Since no compromise between madness and sanity is possible, the two groups drift wider and wider apart, with neither, however, ready to relinquish its power. Hence politicians, who are at the beck and call of public whims, also have to split into two groups, each listening intently to the rumblings of opinion within its part of the mob.
Not every member of it can speak though, at least not loudly enough to make himself heard. We all like to talk about public opinion, but there is really no such thing. The only thing that exists is the loudmouthed opinion of the more impassioned and hence extreme faction within each group.
As a result, politics inevitably becomes more radicalised at both levels: the mob and its servile government. This is observable on both sides of the political divide – the irrational and relatively rational people begin to see one another as implacable enemies.
Power passes from one group to the other at more or less regular intervals, but overall it never escapes the mob’s clutches. Whatever little is left of traditional institutions is crushed in its tightening grip.

## JOB 1
In the passage on mob politics, what is the only kind of opinion that really exists?
## JOB 2
Extend the passage on mob politics, picking up right after its last sentence.
The listing after this passage on mob politics is unrelated material.

## SUPPLIED DATA

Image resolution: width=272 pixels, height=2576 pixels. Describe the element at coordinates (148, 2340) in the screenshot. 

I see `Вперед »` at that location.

## ANSWER 1
The loudmouthed opinion of the more impassioned and extreme faction within each group.

## ANSWER 2
Whichever group screams its wishes more loudly gets to push its figurehead into government. The sub-mob of crazed Left-wing egalitarians has prevailed in New York City and Britain, the other sub-mob, that of more rational zealots, in the US federal government and Italy.
But the two together add up precisely to what Aristotle et al. saw as a great evil: ochlocracy, mob rule. Those really sane if silent individuals who hope for a return to a civilised political normality should stop their reveries. Once the Rubicon has been crossed, there is no going back.
When you flip a coin, you get either heads or tails – but you don’t get two separate coins. The coin remains one, and it doesn’t matter if one side of it shows Mamdani and the other Trump. The madness of ochlocracy will continue to rend the world asunder, that’s what populism is all about.